**問題の要件**
「Given: Toggle the Micro legend item」を含む行から「Looking at the」を含む行まで、両端の行も含めて一字一句そのまま再現すること。画像は出力に含めないこと。

**与えられた行**
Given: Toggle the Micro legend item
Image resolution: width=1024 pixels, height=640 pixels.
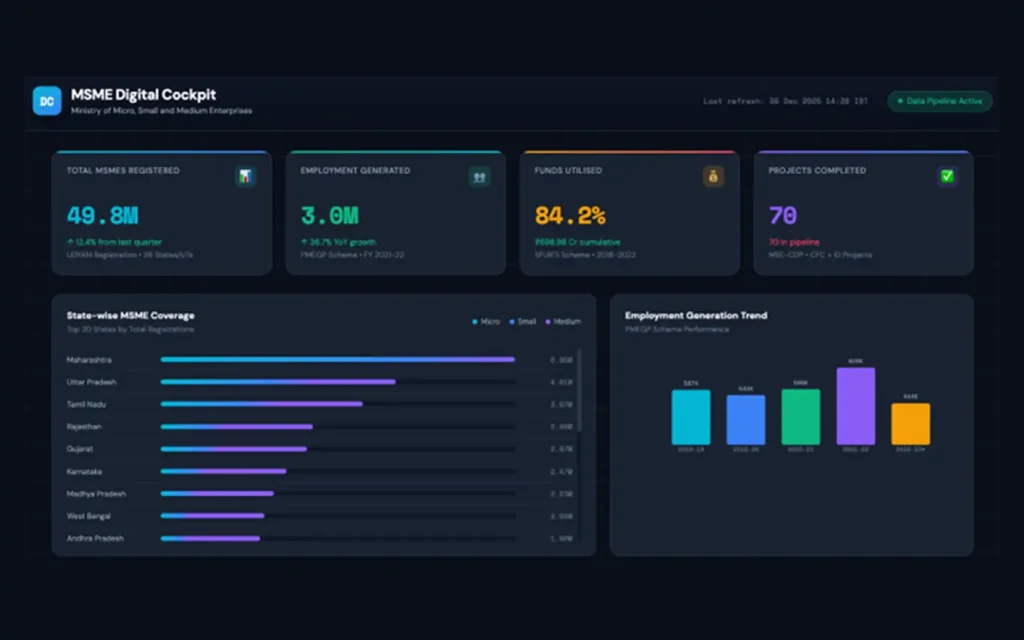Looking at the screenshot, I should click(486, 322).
==
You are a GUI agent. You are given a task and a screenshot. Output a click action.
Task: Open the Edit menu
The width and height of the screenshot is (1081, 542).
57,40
==
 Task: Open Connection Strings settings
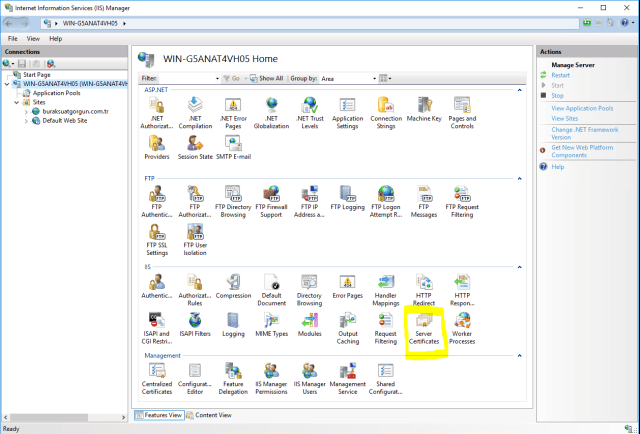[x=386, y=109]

**解答例**
Given: Toggle the Micro legend item
Image resolution: width=1024 pixels, height=640 pixels.
Looking at the screenshot, I should click(486, 322).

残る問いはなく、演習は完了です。